## [Data records]
· · · ·

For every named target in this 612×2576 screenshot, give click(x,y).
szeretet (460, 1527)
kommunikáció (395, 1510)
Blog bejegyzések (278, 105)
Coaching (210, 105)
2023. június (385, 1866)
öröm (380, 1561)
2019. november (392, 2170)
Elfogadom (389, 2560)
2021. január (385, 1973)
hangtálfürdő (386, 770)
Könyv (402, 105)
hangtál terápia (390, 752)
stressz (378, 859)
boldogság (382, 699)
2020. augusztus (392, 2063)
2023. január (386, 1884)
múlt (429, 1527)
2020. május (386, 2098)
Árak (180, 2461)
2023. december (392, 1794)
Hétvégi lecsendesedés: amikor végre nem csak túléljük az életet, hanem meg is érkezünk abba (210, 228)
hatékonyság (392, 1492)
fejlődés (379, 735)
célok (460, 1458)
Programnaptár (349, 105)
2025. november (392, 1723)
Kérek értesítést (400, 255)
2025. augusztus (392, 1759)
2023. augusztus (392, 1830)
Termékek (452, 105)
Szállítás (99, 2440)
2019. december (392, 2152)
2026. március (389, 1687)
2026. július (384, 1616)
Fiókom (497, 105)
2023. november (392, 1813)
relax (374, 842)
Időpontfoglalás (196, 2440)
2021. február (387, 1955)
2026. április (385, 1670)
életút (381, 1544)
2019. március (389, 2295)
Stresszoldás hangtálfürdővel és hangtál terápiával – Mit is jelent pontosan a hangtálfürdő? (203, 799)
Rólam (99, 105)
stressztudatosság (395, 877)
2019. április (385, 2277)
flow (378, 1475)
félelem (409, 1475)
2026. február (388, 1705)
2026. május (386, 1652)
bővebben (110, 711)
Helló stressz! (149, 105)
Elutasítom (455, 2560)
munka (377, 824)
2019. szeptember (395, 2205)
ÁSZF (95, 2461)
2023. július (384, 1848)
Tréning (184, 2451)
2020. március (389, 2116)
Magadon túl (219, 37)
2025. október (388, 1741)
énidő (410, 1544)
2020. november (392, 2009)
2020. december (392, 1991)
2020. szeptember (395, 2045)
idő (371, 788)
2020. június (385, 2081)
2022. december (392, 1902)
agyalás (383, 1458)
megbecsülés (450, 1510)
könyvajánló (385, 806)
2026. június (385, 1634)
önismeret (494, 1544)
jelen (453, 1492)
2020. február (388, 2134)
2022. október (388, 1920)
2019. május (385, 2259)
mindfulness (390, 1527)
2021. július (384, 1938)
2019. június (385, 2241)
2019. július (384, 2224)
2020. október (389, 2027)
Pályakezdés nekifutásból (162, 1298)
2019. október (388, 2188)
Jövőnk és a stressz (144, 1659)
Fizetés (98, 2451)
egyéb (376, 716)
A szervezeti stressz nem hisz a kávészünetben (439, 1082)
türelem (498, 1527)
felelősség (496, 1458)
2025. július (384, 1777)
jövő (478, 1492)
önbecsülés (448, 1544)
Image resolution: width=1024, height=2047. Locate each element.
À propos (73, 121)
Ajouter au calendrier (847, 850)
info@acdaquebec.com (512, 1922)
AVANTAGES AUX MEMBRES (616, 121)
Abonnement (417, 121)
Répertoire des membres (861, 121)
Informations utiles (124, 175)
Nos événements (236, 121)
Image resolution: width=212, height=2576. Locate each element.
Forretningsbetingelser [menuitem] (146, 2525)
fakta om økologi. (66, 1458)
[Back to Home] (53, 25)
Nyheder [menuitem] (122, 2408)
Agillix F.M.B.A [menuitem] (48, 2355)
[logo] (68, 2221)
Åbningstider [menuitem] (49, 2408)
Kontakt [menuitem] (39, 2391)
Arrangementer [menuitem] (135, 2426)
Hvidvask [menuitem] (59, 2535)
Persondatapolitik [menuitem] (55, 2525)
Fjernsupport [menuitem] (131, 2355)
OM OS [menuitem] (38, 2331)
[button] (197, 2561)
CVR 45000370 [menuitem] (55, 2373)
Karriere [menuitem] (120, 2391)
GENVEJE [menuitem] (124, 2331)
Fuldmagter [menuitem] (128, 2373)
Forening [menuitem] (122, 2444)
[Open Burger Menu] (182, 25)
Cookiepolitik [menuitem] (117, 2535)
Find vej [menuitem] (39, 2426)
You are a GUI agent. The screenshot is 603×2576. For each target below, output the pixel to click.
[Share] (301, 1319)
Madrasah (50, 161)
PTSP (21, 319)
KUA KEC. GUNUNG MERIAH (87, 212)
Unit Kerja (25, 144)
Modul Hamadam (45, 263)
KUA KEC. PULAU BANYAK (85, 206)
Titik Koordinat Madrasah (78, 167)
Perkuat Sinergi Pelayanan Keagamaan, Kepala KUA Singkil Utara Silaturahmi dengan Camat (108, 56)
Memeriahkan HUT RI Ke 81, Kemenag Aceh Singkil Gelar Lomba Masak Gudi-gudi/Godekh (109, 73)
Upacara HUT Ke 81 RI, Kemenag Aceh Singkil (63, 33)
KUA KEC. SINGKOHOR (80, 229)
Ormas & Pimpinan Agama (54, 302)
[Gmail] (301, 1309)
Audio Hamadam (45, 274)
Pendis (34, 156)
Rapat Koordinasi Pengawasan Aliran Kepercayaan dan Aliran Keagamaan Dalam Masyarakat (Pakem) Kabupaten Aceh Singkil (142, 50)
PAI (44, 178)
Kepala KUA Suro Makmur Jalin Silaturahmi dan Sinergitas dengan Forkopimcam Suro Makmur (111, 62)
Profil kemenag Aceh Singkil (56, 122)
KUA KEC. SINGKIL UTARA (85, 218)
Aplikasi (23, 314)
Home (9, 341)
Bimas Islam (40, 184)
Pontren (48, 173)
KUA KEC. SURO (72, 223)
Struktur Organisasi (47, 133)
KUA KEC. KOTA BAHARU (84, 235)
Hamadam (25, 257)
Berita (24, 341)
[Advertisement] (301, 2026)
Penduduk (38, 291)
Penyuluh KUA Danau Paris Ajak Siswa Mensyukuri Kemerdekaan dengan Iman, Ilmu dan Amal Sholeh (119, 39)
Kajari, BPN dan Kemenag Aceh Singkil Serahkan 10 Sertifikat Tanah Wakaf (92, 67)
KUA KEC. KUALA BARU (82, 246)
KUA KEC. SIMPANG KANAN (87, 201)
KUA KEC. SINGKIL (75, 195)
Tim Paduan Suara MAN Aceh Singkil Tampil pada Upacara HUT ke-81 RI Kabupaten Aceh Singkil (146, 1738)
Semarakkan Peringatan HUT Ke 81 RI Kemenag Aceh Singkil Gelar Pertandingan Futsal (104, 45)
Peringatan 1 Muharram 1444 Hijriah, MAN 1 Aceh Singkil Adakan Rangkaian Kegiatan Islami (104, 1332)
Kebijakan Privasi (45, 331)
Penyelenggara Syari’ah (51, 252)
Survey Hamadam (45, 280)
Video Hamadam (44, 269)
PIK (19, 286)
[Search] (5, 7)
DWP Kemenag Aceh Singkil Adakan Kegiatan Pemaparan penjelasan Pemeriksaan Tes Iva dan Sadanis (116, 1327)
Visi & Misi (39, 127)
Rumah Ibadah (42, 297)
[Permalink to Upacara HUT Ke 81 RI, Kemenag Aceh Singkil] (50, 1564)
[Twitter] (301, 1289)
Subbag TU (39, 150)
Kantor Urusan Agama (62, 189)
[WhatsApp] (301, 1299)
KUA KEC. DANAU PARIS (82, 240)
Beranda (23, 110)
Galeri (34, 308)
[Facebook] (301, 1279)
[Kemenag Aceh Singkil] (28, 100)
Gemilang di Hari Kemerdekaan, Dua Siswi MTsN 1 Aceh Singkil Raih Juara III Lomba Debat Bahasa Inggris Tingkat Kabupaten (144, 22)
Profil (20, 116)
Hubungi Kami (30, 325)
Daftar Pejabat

· · · ·

## [Task directions]
Would you return the entries exactly as they stand?

## [The completed task]
For every named target in this 612×2576 screenshot, give click(x,y).
szeretet (460, 1527)
kommunikáció (395, 1510)
Blog bejegyzések (278, 105)
Coaching (210, 105)
2023. június (385, 1866)
öröm (380, 1561)
2019. november (392, 2170)
Elfogadom (389, 2560)
2021. január (385, 1973)
hangtálfürdő (386, 770)
Könyv (402, 105)
hangtál terápia (390, 752)
stressz (378, 859)
boldogság (382, 699)
2020. augusztus (392, 2063)
2023. január (386, 1884)
múlt (429, 1527)
2020. május (386, 2098)
Árak (180, 2461)
2023. december (392, 1794)
Hétvégi lecsendesedés: amikor végre nem csak túléljük az életet, hanem meg is érkezünk abba (210, 228)
hatékonyság (392, 1492)
fejlődés (379, 735)
célok (460, 1458)
Programnaptár (349, 105)
2025. november (392, 1723)
Kérek értesítést (400, 255)
2025. augusztus (392, 1759)
2023. augusztus (392, 1830)
Termékek (452, 105)
Szállítás (99, 2440)
2019. december (392, 2152)
2026. március (389, 1687)
2026. július (384, 1616)
Fiókom (497, 105)
2023. november (392, 1813)
relax (374, 842)
Időpontfoglalás (196, 2440)
2021. február (387, 1955)
2026. április (385, 1670)
életút (381, 1544)
2019. március (389, 2295)
Stresszoldás hangtálfürdővel és hangtál terápiával – Mit is jelent pontosan a hangtálfürdő? (203, 799)
Rólam (99, 105)
stressztudatosság (395, 877)
2019. április (385, 2277)
flow (378, 1475)
félelem (409, 1475)
2026. február (388, 1705)
2026. május (386, 1652)
bővebben (110, 711)
Helló stressz! (149, 105)
Elutasítom (455, 2560)
munka (377, 824)
2019. szeptember (395, 2205)
ÁSZF (95, 2461)
2023. július (384, 1848)
Tréning (184, 2451)
2020. március (389, 2116)
Magadon túl (219, 37)
2025. október (388, 1741)
énidő (410, 1544)
2020. november (392, 2009)
2020. december (392, 1991)
2020. szeptember (395, 2045)
idő (371, 788)
2020. június (385, 2081)
2022. december (392, 1902)
agyalás (383, 1458)
megbecsülés (450, 1510)
könyvajánló (385, 806)
2026. június (385, 1634)
önismeret (494, 1544)
jelen (453, 1492)
2020. február (388, 2134)
2022. október (388, 1920)
2019. május (385, 2259)
mindfulness (390, 1527)
2021. július (384, 1938)
2019. június (385, 2241)
2019. július (384, 2224)
2020. október (389, 2027)
Pályakezdés nekifutásból (162, 1298)
2019. október (388, 2188)
Jövőnk és a stressz (144, 1659)
Fizetés (98, 2451)
egyéb (376, 716)
A szervezeti stressz nem hisz a kávészünetben (439, 1082)
türelem (498, 1527)
felelősség (496, 1458)
2025. július (384, 1777)
jövő (478, 1492)
önbecsülés (448, 1544)
Image resolution: width=1024, height=2047. Locate each element.
À propos (73, 121)
Ajouter au calendrier (847, 850)
info@acdaquebec.com (512, 1922)
AVANTAGES AUX MEMBRES (616, 121)
Abonnement (417, 121)
Répertoire des membres (861, 121)
Informations utiles (124, 175)
Nos événements (236, 121)
Image resolution: width=212, height=2576. Locate each element.
Forretningsbetingelser [menuitem] (146, 2525)
fakta om økologi. (66, 1458)
[Back to Home] (53, 25)
Nyheder [menuitem] (122, 2408)
Agillix F.M.B.A [menuitem] (48, 2355)
[logo] (68, 2221)
Åbningstider [menuitem] (49, 2408)
Kontakt [menuitem] (39, 2391)
Arrangementer [menuitem] (135, 2426)
Hvidvask [menuitem] (59, 2535)
Persondatapolitik [menuitem] (55, 2525)
Fjernsupport [menuitem] (131, 2355)
OM OS [menuitem] (38, 2331)
[button] (197, 2561)
CVR 45000370 [menuitem] (55, 2373)
Karriere [menuitem] (120, 2391)
GENVEJE [menuitem] (124, 2331)
Fuldmagter [menuitem] (128, 2373)
Forening [menuitem] (122, 2444)
[Open Burger Menu] (182, 25)
Cookiepolitik [menuitem] (117, 2535)
Find vej [menuitem] (39, 2426)
You are a GUI agent. The screenshot is 603×2576. For each target below, output the pixel to click.
[Share] (301, 1319)
Madrasah (50, 161)
PTSP (21, 319)
KUA KEC. GUNUNG MERIAH (87, 212)
Unit Kerja (25, 144)
Modul Hamadam (45, 263)
KUA KEC. PULAU BANYAK (85, 206)
Titik Koordinat Madrasah (78, 167)
Perkuat Sinergi Pelayanan Keagamaan, Kepala KUA Singkil Utara Silaturahmi dengan Camat (108, 56)
Memeriahkan HUT RI Ke 81, Kemenag Aceh Singkil Gelar Lomba Masak Gudi-gudi/Godekh (109, 73)
Upacara HUT Ke 81 RI, Kemenag Aceh Singkil (63, 33)
KUA KEC. SINGKOHOR (80, 229)
Ormas & Pimpinan Agama (54, 302)
[Gmail] (301, 1309)
Audio Hamadam (45, 274)
Pendis (34, 156)
Rapat Koordinasi Pengawasan Aliran Kepercayaan dan Aliran Keagamaan Dalam Masyarakat (Pakem) Kabupaten Aceh Singkil (142, 50)
PAI (44, 178)
Kepala KUA Suro Makmur Jalin Silaturahmi dan Sinergitas dengan Forkopimcam Suro Makmur (111, 62)
Profil kemenag Aceh Singkil (56, 122)
KUA KEC. SINGKIL UTARA (85, 218)
Aplikasi (23, 314)
Home (9, 341)
Bimas Islam (40, 184)
Pontren (48, 173)
KUA KEC. SURO (72, 223)
Struktur Organisasi (47, 133)
KUA KEC. KOTA BAHARU (84, 235)
Hamadam (25, 257)
Berita (24, 341)
[Advertisement] (301, 2026)
Penduduk (38, 291)
Penyuluh KUA Danau Paris Ajak Siswa Mensyukuri Kemerdekaan dengan Iman, Ilmu dan Amal Sholeh (119, 39)
Kajari, BPN dan Kemenag Aceh Singkil Serahkan 10 Sertifikat Tanah Wakaf (92, 67)
KUA KEC. KUALA BARU (82, 246)
KUA KEC. SIMPANG KANAN (87, 201)
KUA KEC. SINGKIL (75, 195)
Tim Paduan Suara MAN Aceh Singkil Tampil pada Upacara HUT ke-81 RI Kabupaten Aceh Singkil (146, 1738)
Semarakkan Peringatan HUT Ke 81 RI Kemenag Aceh Singkil Gelar Pertandingan Futsal (104, 45)
Peringatan 1 Muharram 1444 Hijriah, MAN 1 Aceh Singkil Adakan Rangkaian Kegiatan Islami (104, 1332)
Kebijakan Privasi (45, 331)
Penyelenggara Syari’ah (51, 252)
Survey Hamadam (45, 280)
Video Hamadam (44, 269)
PIK (19, 286)
[Search] (5, 7)
DWP Kemenag Aceh Singkil Adakan Kegiatan Pemaparan penjelasan Pemeriksaan Tes Iva dan Sadanis (116, 1327)
Visi & Misi (39, 127)
Rumah Ibadah (42, 297)
[Permalink to Upacara HUT Ke 81 RI, Kemenag Aceh Singkil] (50, 1564)
[Twitter] (301, 1289)
Subbag TU (39, 150)
Kantor Urusan Agama (62, 189)
[WhatsApp] (301, 1299)
KUA KEC. DANAU PARIS (82, 240)
Beranda (23, 110)
Galeri (34, 308)
[Facebook] (301, 1279)
[Kemenag Aceh Singkil] (28, 100)
Gemilang di Hari Kemerdekaan, Dua Siswi MTsN 1 Aceh Singkil Raih Juara III Lomba Debat Bahasa Inggris Tingkat Kabupaten (144, 22)
Profil (20, 116)
Hubungi Kami (30, 325)
Daftar Pejabat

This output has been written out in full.